L’optimisme quant à lui se définit comme une aptitude à envisager des événements positifs plutôt que négatifs lorsqu’on se projette dans le futur. L’individu optimiste a donc tendance à être plus motivé et plus résilient car il s’attend à un dénouement heureux contrairement à celui qui est pessimiste. Concernant l’espoir, Snyder, Irving et Andreson (1991), l’ont conceptualisé “ comme un processus cognitif ciblé qui porte sur la production d’objectifs clairs, les voies pour atteindre ces objectifs et la capacité d’agir en conséquence “. Enfin, la résilience désigne un processus qui permet de se reconstruire et une qualité qui favorise le rebond de l’entrepreneur à la suite d’un échec ou face à une situation difficile.

Dans leur article Mazra et al (2019), soulignent que les auteurs qui ont considéré le capital psychologique du dirigeant comme une variable qui influe sur la croissance des entreprises ont obtenu des résultats moins aléatoires et plus significatifs que ceux qui se sont intéressés à d’autres variables telles que l’âge, le genre, le niveau d’étude ou encore les expériences précédentes. Il y a donc une influence de la confiance en soi du dirigeant sur la performance de l’entreprise.

Le capital psychologique est souvent interprété à travers la motivation de l’entrepreneur et sa détermination à persister. Lorsqu’on a une approche motivationnelle, on peut même interpréter l’absence ou la dégradation du capital psychologique comme un signe d’échec de l’entrepreneur. Plusieurs auteurs se sont intéressés aux facteurs et conditions qui renforcent ou au contraire amoindrissent le capital psychologique de l’entrepreneur. Comme cela fut mentionné auparavant, Cooper & Artz (1995) ont montré que la satisfaction de l’entrepreneur par rapport à ses attentes initiales renforce sa volonté de poursuivre l’aventure entrepreneurial avec espoir et en faisant preuve de résilience. Le capital psychologique se renforce donc lorsque les résultats obtenus correspondent à ceux qui étaient attendus. Cela montre l’importance pour l’entrepreneur de définir clairement ses objectifs, idéalement sur des critères mesurables, avant de se lancer. Attention cependant à ne pas se fixer des objectifs trop élevés car si l’écart avec la réalité se révèle important, l’insatisfaction sera au rendez-vous. En effet, il faut préciser que l’excès d’optimisme peut conduire à des échecs retentissants car les individus se sont fixé des objectifs démesurés (Mazra et al, 2019). Il en va de même pour l’excès d’espoir ou d’auto-efficacité qui peuvent pousser l’entrepreneur à avoir des attentes surréalistes au point de finir par être déçu par des résultats qu’il juge en deçà de ses capacités.

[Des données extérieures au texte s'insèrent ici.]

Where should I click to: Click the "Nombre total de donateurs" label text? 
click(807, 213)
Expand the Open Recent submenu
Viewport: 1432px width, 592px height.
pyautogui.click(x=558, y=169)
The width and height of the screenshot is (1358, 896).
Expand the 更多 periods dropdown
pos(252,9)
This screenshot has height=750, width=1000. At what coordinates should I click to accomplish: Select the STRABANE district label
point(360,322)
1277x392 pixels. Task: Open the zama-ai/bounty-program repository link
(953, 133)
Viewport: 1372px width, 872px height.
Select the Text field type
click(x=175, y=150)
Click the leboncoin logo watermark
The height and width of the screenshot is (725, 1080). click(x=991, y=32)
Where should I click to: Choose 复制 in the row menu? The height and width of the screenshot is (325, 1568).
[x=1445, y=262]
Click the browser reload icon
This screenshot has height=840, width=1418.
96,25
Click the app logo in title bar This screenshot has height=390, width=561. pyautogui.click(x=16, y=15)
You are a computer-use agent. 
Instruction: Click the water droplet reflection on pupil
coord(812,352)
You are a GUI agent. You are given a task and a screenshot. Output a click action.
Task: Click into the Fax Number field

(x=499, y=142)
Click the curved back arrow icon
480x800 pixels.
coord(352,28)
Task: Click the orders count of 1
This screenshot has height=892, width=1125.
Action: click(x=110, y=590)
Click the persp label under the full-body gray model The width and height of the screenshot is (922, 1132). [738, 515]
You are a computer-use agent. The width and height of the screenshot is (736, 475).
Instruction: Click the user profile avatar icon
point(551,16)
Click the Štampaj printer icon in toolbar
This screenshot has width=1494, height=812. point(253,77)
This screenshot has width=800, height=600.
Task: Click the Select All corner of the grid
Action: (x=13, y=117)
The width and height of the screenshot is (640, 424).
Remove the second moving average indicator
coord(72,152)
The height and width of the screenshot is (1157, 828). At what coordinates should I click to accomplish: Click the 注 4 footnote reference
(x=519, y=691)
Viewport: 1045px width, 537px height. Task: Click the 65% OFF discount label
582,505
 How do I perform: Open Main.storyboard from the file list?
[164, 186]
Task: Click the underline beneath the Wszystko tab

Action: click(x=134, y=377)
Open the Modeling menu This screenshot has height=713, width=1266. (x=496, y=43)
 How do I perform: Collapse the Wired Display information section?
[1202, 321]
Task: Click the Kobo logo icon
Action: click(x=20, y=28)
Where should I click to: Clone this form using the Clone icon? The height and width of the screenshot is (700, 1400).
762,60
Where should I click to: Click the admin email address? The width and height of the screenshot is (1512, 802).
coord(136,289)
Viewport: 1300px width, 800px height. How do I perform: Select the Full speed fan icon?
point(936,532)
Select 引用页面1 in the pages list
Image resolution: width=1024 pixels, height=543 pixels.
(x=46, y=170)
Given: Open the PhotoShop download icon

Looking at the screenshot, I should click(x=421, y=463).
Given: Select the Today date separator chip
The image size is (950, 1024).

Par ailleurs, plusieurs auteurs ont suggéré qu’il y a une influence des motivations de l’entrepreneur sur les performances de son entreprise. Dans ces travaux récents, Khelil (2018) a établie 2 catégories de motivations : “ (1) les motivations économiques versus celles qui sont non-économiques ; (2) les motivations Push ou de pression (sortir du chômage, créer son propre emploi, etc.) versus les motivations Pull ou d’attraction (développer de nouveaux produits/services, développer de nouveaux procédés de fabrication, etc.)”. En mentionnant les travaux de Murphy et Callaway, Khelil montre que les entrepreneurs qui ont des motivations d’attraction s’investissent davantage dans leur entreprise et sont moins enclins à la vendre ou à faire une cessation volontaire d’activité. De la même manière, les entrepreneurs qui ont d’abord des motivations non-économiques seraient davantage satisfaits et plus résilients face aux difficultés. Les travaux de Khelil n’ont pas confirmé l’influence des motivations sur la performance des entreprises, en revanche ils ont permis de démontrer qu’il y a un impact des motivations sur la satisfaction de l’entrepreneur et donc d’une certaine manière sur son capital psychologique. La défaillance du capital psychologique peut quant à elle s’observer à travers les périodes de doutes de l’entrepreneur qui peuvent parfois conduire à l’abandon du projet (Valéau, 2006) et donc introduire la notion d’échec.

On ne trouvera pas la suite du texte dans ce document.